Redesign LFS table structures
For LFS we currently have two tables:
lfs_objectslfs_objects_projects
These tables have the following structures:
root@gitlab (localhost)=# \d lfs_objects_projects
Table "public.lfs_objects_projects"
Column | Type | Modifiers
---------------+-----------------------------+-------------------------------------------------------------------
id | integer | not null default nextval('lfs_objects_projects_id_seq'::regclass)
lfs_object_id | integer | not null
project_id | integer | not null
created_at | timestamp without time zone |
updated_at | timestamp without time zone |
Indexes:
"lfs_objects_projects_pkey" PRIMARY KEY, btree (id)
"index_lfs_objects_projects_on_project_id" btree (project_id)
Foreign-key constraints:
"fk_rails_2eb33f7a78" FOREIGN KEY (project_id) REFERENCES projects(id) ON DELETE CASCADE
root@gitlab (localhost)=# \d lfs_objects
Table "public.lfs_objects"
Column | Type | Modifiers
------------+-----------------------------+----------------------------------------------------------
id | integer | not null default nextval('lfs_objects_id_seq'::regclass)
oid | character varying(255) | not null
size | bigint | not null
created_at | timestamp without time zone |
updated_at | timestamp without time zone |
file | character varying(255) |
Indexes:
"lfs_objects_pkey" PRIMARY KEY, btree (id)
"index_lfs_objects_on_oid" UNIQUE, btree (oid)
What's problematic here is that lfs_objects has no knowledge of the projects that the data may belong to.

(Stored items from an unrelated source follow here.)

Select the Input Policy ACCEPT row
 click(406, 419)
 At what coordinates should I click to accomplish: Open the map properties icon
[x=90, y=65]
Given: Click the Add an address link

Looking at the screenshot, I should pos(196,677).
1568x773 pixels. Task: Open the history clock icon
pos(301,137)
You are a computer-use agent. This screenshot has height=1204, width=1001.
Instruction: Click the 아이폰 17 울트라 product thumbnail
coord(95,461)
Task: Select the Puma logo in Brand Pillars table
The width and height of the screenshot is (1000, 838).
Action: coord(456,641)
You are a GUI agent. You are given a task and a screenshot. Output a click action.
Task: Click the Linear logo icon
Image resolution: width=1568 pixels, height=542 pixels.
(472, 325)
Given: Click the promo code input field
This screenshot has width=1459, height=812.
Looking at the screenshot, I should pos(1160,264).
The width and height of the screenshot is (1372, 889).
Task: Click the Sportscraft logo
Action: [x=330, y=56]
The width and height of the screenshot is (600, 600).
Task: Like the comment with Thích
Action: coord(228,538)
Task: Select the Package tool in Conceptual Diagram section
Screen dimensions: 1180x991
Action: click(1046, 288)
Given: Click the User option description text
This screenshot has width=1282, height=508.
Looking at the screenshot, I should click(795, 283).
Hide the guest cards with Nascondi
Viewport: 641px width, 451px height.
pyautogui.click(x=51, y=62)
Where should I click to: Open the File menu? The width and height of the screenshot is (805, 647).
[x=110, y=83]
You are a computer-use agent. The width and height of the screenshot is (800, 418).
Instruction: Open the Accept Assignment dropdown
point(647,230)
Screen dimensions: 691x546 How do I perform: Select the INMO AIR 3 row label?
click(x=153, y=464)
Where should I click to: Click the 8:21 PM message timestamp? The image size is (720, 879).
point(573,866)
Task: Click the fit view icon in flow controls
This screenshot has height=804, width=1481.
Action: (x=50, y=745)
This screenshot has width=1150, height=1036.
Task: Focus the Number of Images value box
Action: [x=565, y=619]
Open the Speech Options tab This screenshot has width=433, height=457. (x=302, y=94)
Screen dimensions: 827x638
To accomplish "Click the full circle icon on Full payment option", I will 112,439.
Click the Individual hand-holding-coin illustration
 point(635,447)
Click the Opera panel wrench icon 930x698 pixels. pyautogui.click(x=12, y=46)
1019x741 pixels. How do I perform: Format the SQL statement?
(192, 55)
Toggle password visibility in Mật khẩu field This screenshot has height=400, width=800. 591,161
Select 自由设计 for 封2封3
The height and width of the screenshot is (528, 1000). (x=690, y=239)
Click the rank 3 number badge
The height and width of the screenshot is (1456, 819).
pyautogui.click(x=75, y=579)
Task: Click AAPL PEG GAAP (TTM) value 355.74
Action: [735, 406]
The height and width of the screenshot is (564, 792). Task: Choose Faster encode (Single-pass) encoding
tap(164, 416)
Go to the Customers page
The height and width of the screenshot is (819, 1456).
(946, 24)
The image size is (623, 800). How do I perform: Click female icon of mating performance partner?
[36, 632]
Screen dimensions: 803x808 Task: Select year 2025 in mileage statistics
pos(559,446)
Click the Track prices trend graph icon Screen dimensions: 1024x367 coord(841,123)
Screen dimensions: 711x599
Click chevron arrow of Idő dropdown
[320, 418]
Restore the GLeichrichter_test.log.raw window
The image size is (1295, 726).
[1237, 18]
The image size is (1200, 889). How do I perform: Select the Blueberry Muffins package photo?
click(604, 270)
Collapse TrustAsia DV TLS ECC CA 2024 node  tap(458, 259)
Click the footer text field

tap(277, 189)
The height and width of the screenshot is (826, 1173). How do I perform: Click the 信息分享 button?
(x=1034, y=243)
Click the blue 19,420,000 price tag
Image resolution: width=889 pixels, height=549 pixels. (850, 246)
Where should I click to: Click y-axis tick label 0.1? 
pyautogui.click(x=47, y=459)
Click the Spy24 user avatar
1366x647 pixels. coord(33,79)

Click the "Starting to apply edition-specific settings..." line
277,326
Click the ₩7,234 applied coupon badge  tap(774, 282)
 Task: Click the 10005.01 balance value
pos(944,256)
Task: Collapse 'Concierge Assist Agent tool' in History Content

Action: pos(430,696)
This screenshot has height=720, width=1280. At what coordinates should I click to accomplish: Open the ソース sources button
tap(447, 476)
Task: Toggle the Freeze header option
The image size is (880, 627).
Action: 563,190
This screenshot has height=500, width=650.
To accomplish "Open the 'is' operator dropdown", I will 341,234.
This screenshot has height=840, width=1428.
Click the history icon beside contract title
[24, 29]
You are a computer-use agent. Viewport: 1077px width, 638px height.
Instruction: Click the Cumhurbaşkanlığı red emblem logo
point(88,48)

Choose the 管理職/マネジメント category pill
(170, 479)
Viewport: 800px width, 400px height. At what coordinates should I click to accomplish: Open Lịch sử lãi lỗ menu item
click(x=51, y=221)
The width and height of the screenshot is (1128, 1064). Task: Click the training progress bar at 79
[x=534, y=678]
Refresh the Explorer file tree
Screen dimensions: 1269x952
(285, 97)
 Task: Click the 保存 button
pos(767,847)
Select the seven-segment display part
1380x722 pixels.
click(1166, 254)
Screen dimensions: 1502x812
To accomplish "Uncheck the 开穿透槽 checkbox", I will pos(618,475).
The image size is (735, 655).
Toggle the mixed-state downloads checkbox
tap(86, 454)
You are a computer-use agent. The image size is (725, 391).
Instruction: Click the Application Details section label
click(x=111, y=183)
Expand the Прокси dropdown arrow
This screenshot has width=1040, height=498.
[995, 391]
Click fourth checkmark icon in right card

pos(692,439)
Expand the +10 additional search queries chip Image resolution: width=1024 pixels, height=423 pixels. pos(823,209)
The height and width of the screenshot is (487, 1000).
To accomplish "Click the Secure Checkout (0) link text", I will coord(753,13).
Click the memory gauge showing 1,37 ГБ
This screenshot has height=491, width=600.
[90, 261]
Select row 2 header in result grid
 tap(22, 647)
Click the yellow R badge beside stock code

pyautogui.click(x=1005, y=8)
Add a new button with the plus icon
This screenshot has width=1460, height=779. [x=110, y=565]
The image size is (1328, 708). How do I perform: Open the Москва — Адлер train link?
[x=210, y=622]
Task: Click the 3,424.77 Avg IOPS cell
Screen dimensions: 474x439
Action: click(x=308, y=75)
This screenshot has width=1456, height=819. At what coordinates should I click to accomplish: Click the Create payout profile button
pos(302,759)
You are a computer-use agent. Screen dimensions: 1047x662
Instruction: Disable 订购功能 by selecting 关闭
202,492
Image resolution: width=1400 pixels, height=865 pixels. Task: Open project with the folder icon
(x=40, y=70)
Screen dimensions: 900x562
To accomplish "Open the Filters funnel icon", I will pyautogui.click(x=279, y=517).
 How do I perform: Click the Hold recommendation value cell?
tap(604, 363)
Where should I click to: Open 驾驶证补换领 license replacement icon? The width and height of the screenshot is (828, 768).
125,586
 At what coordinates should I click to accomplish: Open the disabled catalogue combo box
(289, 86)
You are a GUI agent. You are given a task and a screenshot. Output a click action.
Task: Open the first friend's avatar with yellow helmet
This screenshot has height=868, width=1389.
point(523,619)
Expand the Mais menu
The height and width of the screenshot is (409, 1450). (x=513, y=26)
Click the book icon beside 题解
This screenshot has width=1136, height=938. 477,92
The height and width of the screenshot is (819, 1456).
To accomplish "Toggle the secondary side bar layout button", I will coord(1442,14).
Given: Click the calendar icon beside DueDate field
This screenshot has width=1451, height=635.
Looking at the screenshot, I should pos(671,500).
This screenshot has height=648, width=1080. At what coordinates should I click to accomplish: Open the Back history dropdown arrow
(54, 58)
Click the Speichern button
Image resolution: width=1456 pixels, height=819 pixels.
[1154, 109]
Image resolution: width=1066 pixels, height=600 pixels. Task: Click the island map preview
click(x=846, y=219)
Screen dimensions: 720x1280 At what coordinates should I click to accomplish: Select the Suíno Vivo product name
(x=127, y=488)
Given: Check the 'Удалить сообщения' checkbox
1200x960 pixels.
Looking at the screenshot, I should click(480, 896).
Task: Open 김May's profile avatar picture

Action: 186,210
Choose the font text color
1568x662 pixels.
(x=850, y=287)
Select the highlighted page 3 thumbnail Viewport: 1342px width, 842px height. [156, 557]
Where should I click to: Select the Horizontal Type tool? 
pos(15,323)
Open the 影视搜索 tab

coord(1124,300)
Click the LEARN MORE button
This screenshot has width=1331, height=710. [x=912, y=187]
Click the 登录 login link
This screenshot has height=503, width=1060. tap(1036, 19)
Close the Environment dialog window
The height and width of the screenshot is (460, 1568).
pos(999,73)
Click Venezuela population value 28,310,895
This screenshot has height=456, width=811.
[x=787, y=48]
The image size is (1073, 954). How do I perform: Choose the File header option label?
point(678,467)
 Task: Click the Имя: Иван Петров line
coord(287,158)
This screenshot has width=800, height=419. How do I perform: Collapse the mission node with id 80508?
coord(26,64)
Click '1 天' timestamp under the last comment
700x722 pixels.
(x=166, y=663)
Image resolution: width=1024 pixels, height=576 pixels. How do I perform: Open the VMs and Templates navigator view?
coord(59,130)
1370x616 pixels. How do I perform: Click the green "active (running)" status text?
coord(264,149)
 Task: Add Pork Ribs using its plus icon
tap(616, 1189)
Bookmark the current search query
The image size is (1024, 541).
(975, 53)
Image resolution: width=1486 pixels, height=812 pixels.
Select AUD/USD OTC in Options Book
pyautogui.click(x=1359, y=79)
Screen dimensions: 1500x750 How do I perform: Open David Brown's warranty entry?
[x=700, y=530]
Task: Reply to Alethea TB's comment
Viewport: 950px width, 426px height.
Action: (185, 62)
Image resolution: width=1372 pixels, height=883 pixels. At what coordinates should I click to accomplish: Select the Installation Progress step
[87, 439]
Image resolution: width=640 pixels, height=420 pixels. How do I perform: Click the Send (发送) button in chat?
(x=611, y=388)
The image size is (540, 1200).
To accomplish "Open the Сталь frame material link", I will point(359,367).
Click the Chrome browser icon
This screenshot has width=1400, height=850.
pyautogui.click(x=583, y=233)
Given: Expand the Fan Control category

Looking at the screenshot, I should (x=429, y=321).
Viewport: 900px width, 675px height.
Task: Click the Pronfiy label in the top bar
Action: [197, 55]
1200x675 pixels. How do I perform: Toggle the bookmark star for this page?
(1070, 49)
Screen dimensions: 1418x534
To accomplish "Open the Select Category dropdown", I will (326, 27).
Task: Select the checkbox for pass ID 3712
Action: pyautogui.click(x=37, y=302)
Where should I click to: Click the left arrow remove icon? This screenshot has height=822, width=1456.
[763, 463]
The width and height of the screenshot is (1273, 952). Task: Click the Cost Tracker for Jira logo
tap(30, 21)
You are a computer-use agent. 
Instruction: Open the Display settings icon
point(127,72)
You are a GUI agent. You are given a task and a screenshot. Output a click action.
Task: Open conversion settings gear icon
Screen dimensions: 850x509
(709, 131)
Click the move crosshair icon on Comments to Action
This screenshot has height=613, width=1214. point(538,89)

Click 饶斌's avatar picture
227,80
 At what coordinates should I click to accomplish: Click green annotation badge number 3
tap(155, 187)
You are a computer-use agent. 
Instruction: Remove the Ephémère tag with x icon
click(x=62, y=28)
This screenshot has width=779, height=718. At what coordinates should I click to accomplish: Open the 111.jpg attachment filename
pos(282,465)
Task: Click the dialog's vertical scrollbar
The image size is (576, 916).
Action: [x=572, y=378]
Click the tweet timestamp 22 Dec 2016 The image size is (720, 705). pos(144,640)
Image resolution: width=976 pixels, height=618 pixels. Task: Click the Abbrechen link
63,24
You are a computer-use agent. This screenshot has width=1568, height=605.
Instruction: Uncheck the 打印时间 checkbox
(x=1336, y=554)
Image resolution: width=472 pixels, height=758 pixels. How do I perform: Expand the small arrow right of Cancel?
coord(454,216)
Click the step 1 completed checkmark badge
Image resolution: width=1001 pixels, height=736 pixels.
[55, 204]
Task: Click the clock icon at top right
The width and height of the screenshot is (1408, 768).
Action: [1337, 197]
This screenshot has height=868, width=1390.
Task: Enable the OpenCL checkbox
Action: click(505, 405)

That is, these rows don't refer to a project, instead projects refer to them. This prevents us from setting up foreign keys that remove LFS objects (at least the database rows) whenever a project is removed. Further, in this setup it's possible for a LFS object to be associated with multiple projects, which seems a bit silly.
Instead we should use a single table called lfs_objects with the following structure:
- id
- project_id
- oid
- size
- file
- created_at
- updated_at
Here project_id should have a foreign key referring to projects.id with a cascading delete. This allows us to easily remove the data, and also makes it easier to query the data since we now only have 1 table (removing the need for any joins).
Index wise the pair (project_id, oid) should have a UNIQUE index. The created_at and updated_at columns should be timestamp with time zone, and oid should be of type bytea.